## Goal of the exercise
Wherever the word "with" shows up in the data, report the line it sits in.

━━━━

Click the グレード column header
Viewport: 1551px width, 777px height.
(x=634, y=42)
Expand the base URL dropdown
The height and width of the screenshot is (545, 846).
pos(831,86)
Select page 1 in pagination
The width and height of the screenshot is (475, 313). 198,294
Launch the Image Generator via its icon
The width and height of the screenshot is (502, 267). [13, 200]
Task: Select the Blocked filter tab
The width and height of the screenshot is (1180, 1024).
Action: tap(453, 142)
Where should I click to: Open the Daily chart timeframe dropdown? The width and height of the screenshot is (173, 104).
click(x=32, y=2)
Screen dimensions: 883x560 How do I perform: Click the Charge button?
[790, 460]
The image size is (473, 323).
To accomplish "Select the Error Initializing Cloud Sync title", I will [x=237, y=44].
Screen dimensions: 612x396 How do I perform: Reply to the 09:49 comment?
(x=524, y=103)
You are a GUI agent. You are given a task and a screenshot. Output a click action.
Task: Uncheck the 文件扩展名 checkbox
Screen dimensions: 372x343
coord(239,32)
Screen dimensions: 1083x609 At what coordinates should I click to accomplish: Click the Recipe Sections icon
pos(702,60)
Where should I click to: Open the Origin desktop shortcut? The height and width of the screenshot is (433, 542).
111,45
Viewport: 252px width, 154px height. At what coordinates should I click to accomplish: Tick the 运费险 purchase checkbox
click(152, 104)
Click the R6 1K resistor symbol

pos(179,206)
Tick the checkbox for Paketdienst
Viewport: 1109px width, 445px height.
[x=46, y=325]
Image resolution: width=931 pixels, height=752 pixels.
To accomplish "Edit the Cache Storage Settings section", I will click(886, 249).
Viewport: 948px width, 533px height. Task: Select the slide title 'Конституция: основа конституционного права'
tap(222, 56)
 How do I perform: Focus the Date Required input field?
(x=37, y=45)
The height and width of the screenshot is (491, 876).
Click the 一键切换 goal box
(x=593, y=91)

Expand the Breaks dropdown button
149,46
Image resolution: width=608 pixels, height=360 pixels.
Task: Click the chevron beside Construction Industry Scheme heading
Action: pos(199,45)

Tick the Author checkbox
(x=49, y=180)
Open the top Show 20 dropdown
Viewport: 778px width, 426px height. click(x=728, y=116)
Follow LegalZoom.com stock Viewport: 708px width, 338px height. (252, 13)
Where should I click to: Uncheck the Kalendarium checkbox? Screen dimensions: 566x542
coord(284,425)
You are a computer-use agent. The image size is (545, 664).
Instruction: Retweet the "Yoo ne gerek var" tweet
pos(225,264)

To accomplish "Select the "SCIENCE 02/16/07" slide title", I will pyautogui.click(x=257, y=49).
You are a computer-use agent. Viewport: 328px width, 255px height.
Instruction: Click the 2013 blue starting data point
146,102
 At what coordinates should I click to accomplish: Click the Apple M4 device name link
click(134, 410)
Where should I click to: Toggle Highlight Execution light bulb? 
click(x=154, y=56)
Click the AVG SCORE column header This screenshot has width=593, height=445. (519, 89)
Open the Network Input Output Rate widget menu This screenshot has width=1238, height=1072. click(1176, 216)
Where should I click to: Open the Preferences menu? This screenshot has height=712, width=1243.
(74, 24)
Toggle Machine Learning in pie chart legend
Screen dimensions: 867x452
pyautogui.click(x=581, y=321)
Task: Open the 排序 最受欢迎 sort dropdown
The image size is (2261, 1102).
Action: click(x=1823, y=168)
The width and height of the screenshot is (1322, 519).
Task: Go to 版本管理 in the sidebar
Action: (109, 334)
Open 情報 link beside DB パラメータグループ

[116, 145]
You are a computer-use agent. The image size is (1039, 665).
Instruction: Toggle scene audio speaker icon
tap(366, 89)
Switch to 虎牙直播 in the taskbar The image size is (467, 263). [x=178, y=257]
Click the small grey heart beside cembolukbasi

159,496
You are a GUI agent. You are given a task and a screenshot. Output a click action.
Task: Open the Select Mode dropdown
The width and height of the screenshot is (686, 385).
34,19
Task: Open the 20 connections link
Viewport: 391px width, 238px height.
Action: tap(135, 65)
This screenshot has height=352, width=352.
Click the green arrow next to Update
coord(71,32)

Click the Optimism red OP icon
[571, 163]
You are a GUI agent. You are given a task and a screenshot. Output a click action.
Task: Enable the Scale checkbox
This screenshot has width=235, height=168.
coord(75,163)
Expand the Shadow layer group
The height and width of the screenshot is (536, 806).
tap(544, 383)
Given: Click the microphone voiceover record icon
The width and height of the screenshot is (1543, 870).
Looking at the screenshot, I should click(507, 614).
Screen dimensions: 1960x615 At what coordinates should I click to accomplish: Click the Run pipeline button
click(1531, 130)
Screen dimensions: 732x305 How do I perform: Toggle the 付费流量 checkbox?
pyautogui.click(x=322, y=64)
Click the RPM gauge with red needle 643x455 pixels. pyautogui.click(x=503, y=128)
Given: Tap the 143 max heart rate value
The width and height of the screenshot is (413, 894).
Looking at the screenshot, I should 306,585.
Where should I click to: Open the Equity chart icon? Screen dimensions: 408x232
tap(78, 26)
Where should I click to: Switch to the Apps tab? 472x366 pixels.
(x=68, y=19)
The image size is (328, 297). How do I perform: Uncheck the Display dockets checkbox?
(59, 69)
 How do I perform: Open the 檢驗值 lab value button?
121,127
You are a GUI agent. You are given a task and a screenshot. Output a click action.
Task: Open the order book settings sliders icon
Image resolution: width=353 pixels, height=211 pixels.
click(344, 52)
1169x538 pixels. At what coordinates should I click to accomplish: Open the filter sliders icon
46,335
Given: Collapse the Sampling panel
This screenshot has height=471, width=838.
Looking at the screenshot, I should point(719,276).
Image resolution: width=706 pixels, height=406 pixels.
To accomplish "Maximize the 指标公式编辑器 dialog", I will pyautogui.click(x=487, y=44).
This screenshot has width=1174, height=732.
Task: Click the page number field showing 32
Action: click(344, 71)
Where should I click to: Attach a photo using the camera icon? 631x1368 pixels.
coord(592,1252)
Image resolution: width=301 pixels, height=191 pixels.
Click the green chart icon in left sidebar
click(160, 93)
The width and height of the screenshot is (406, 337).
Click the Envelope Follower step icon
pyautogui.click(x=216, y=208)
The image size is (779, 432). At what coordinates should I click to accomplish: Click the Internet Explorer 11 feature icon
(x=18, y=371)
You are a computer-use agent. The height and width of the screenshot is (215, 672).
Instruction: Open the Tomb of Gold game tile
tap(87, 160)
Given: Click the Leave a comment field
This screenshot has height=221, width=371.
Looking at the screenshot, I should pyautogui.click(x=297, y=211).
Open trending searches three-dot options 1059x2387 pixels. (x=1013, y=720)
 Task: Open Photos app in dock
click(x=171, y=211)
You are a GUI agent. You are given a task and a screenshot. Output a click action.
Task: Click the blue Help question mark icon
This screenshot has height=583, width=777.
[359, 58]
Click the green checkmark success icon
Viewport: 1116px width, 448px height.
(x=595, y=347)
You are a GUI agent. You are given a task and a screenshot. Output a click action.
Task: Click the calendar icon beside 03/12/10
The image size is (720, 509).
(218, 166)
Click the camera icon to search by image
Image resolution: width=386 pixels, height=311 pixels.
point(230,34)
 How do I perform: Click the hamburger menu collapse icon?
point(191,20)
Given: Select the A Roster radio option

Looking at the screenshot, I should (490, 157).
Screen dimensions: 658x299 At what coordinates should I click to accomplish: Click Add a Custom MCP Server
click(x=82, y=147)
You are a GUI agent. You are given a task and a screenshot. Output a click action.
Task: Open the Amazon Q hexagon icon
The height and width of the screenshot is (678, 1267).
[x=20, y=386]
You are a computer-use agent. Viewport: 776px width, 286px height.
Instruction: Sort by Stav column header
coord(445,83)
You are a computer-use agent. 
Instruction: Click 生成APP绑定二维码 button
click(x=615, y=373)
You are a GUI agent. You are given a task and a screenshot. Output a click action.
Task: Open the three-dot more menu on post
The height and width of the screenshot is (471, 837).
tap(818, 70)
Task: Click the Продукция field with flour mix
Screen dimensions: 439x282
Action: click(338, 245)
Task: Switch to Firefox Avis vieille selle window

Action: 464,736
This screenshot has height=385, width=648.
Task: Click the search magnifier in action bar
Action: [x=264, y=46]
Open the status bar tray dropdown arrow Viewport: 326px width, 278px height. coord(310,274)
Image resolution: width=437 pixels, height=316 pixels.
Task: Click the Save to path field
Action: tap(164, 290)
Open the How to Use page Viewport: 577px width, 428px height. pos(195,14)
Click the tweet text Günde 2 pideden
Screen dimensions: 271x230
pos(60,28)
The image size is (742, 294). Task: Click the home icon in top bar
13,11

━━━━

## Response to this task
Click the RPM gauge with red needle 643x455 pixels. pyautogui.click(x=503, y=128)
Task: Click the Продукция field with flour mix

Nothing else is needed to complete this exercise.